* Element lookup entries *
--- START ---
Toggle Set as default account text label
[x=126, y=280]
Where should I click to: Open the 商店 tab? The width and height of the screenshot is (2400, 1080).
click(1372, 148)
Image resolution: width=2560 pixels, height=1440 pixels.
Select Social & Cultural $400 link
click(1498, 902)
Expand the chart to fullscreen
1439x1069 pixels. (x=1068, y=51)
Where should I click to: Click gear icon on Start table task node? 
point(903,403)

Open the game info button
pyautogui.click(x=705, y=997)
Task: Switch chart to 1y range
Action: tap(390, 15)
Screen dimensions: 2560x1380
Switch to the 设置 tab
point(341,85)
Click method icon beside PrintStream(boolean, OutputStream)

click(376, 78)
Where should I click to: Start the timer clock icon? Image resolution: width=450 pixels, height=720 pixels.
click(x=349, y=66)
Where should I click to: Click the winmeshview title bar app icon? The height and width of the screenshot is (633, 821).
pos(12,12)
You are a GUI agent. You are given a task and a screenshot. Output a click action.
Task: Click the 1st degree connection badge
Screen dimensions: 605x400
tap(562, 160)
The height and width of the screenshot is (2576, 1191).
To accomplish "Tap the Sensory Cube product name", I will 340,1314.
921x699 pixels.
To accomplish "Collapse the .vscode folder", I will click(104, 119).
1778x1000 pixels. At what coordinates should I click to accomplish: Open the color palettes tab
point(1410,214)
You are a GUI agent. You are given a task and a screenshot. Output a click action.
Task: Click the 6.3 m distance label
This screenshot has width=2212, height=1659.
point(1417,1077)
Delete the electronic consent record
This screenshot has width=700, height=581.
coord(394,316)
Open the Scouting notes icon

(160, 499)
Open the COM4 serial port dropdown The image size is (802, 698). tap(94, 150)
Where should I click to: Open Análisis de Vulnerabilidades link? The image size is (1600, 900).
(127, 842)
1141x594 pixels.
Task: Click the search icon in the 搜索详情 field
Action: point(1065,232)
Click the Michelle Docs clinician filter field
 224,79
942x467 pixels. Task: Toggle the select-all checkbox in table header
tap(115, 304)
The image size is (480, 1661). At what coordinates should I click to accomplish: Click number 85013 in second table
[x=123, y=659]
--- END ---
* PROBLEM TO SOLVE *
Copy every line of the entries above word for word.

* CORRECT RESPONSE *
Toggle Set as default account text label
[x=126, y=280]
Where should I click to: Open the 商店 tab? The width and height of the screenshot is (2400, 1080).
click(1372, 148)
Image resolution: width=2560 pixels, height=1440 pixels.
Select Social & Cultural $400 link
click(1498, 902)
Expand the chart to fullscreen
1439x1069 pixels. (x=1068, y=51)
Where should I click to: Click gear icon on Start table task node? 
point(903,403)

Open the game info button
pyautogui.click(x=705, y=997)
Task: Switch chart to 1y range
Action: tap(390, 15)
Screen dimensions: 2560x1380
Switch to the 设置 tab
point(341,85)
Click method icon beside PrintStream(boolean, OutputStream)

click(376, 78)
Where should I click to: Start the timer clock icon? Image resolution: width=450 pixels, height=720 pixels.
click(x=349, y=66)
Where should I click to: Click the winmeshview title bar app icon? The height and width of the screenshot is (633, 821).
pos(12,12)
You are a GUI agent. You are given a task and a screenshot. Output a click action.
Task: Click the 1st degree connection badge
Screen dimensions: 605x400
tap(562, 160)
The height and width of the screenshot is (2576, 1191).
To accomplish "Tap the Sensory Cube product name", I will 340,1314.
921x699 pixels.
To accomplish "Collapse the .vscode folder", I will click(104, 119).
1778x1000 pixels. At what coordinates should I click to accomplish: Open the color palettes tab
point(1410,214)
You are a GUI agent. You are given a task and a screenshot. Output a click action.
Task: Click the 6.3 m distance label
This screenshot has width=2212, height=1659.
point(1417,1077)
Delete the electronic consent record
This screenshot has width=700, height=581.
coord(394,316)
Open the Scouting notes icon

(160, 499)
Open the COM4 serial port dropdown The image size is (802, 698). tap(94, 150)
Where should I click to: Open Análisis de Vulnerabilidades link? The image size is (1600, 900).
(127, 842)
1141x594 pixels.
Task: Click the search icon in the 搜索详情 field
Action: point(1065,232)
Click the Michelle Docs clinician filter field
 224,79
942x467 pixels. Task: Toggle the select-all checkbox in table header
tap(115, 304)
The image size is (480, 1661). At what coordinates should I click to accomplish: Click number 85013 in second table
[x=123, y=659]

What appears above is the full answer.